Entering politics and the ‘godfather’ connection

More than 40 years ago, in autumn 1980, another trial behind closed doors also dramatically affected Medvedchuk’s life and reputation. In the dark days of the Soviet 1980s, Medvedchuk, then 26, was appointed as a public defender in a case in Kyiv that was to reverberate for decades in Ukraine. His client was a dissident poet, Vasyl Stus, who had been accused of “anti-Soviet agitation”. His subsequent death in the Soviet labour camps was to become a symbol of the injustice of the Soviet system.

Medvedchuk became head of the Union of Lawyers of Ukraine in 1990; the following year, as Ukraine became an independent state, he co-founded one of the first private law firms in the country. With his business partners, he privatised the Ukrainian capital’s main football club, Dynamo Kyiv, and set up banks and industrial consortiums.

Medvedchuk also became active in politics. In 1997, he was elected to parliament for the first time. He was also an adviser to Ukraine’s second president, Leonid Kuchma, and in 1999 ran a successful campaign for Kuchma’s re-election.

In 2002, Kuchma asked Medvedchuk to lead his administration. As Kuchma’s second term as head of state was coming to an end, he was cementing his ‘power vertical’ and the oligarchic model of governing the country. As head of the presidential administration, Medvedchuk secured his first unofficial status as the ‘grey cardinal’ of Ukrainian politics. He was credited with controlling large-scale industry, organising surveillance of the opposition and sending instructions to the national TV channels on how to cover events in the country “correctly”.

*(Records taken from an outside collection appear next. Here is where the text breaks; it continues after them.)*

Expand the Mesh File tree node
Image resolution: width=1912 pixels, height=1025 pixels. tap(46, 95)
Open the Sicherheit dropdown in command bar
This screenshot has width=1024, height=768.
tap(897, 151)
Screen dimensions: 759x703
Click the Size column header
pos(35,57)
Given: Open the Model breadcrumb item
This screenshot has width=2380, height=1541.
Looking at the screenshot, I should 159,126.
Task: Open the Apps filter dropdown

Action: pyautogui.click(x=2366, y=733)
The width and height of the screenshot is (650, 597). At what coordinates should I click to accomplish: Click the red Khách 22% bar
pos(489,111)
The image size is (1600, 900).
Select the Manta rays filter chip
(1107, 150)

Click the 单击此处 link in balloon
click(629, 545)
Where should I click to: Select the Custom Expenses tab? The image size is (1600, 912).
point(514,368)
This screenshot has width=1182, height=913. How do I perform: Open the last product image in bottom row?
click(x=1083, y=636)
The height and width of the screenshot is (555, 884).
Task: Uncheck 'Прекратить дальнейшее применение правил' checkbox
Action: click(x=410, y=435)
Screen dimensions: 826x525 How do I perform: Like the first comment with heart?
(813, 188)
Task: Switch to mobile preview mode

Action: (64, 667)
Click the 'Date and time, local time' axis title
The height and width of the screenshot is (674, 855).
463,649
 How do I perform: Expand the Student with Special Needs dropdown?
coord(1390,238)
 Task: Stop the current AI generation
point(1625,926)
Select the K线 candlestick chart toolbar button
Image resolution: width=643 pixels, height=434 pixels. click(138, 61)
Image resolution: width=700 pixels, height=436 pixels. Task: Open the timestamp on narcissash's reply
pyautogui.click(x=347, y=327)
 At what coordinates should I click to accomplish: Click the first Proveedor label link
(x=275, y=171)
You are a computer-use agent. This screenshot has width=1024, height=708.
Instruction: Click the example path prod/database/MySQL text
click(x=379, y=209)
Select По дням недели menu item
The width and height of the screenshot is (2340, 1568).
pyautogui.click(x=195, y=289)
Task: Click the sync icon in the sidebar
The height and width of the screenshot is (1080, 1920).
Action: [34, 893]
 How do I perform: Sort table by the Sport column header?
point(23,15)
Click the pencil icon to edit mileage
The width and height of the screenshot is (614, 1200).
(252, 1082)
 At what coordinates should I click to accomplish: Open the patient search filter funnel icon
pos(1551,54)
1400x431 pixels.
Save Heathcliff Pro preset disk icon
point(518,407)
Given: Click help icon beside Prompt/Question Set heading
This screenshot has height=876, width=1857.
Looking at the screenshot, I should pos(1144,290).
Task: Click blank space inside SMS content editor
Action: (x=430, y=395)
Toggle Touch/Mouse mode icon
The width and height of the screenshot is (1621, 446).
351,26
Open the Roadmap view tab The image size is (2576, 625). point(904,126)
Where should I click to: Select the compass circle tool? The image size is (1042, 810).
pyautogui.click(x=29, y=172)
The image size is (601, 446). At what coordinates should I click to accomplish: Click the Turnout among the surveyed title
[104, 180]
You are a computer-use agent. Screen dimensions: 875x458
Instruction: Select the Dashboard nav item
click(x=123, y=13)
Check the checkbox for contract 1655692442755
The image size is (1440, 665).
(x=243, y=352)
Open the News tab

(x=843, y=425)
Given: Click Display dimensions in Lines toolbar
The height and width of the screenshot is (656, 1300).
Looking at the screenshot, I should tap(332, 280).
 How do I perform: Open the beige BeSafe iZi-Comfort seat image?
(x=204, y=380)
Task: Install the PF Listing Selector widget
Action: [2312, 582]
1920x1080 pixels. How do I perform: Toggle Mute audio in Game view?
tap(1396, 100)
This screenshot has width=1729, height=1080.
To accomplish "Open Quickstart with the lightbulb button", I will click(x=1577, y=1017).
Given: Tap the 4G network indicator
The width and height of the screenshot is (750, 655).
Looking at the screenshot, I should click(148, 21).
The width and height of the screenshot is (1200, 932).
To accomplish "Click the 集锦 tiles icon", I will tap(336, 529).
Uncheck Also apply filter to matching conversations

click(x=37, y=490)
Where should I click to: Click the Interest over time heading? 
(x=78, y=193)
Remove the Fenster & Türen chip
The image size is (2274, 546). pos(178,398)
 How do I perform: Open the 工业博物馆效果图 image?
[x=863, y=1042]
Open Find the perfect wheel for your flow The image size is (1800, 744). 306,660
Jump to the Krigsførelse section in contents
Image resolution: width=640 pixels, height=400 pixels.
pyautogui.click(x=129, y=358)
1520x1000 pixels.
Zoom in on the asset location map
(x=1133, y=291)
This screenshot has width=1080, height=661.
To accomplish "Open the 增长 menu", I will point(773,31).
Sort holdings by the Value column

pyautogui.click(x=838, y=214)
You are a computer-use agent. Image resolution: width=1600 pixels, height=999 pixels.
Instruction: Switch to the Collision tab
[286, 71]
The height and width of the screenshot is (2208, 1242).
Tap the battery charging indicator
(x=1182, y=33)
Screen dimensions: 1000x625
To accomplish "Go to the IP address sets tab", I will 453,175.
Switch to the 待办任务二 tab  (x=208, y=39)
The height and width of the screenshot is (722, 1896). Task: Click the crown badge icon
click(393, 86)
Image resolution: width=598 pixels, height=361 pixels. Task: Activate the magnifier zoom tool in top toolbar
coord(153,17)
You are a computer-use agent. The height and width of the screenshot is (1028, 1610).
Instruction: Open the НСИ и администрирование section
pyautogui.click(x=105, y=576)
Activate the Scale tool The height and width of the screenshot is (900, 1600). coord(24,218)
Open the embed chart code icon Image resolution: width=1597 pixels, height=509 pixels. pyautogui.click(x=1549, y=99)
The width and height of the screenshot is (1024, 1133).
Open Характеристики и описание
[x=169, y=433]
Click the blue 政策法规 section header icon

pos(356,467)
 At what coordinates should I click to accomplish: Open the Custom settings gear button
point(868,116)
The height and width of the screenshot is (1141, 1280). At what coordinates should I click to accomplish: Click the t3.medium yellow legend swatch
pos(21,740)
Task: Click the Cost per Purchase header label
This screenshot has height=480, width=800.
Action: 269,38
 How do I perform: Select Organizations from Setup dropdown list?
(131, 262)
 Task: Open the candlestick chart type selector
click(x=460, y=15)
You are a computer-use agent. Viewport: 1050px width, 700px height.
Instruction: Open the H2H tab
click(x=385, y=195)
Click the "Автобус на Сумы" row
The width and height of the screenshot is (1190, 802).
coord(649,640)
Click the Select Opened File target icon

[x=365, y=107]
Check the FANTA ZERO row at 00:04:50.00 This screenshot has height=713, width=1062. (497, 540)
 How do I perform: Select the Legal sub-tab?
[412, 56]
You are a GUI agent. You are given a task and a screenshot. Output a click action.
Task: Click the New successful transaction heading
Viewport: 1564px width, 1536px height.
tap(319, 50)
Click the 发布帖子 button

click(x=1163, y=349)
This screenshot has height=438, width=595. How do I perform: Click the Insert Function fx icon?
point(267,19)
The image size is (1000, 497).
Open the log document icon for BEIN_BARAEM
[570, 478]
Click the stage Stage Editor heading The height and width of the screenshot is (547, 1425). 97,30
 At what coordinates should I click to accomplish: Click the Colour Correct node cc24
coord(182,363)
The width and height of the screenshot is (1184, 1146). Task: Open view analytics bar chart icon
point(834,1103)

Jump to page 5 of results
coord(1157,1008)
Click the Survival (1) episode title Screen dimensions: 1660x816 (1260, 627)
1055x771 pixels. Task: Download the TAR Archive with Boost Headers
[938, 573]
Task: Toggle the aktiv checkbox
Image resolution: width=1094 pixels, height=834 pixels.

But working in Ukraine’s presidential administration gave Medvedchuk much more than just power over Ukraine.

He met Russia’s prime minister, Dmitry Medvedev, and then his boss, President Vladimir Putin. In 2003, Putin was the guest of honour when Medvedchuk married his third wife, TV star Oksana Marchenko, in Crimea. A year later, the Russian president baptised the couple’s daughter, Daria, in St Petersburg – hence the ‘godfather’ connection between Putin and Medvedchuk that is well known in Russia and Ukraine.

These inter-family connections, so important for east European politicians of the post-communist era, drastically influenced Medvedchuk’s future path. He gave up on his own presidential ambitions in Ukraine, relinquishing the possibility of becoming Kuchma’s successor to Viktor Yanukovych, then regional governor of Donetsk.

His help did not stop there: he persuaded Ukraine’s election commission to declare Yanukovych the winner of the 2004 presidential election, despite opposition protests against vote fraud. The ensuing protest campaign – later nicknamed the ‘Orange Revolution’ – disrupted the Kremlin-approved plan for a ‘soft’ transfer of power in Ukraine between Kuchma and Yanukovych.

Yet when Medvedchuk lost his position in Ukraine’s presidential administration, he retired from public politics in Ukraine for a while, but did not lose Putin’s support.

“Viktor Medvedchuk is an exceptionally competent person, consistent in his actions and, of course, reliable,” Putin wrote in a newspaper article in 2009. “Like a true patriot, he defends, first of all, the interests of his native Ukraine.”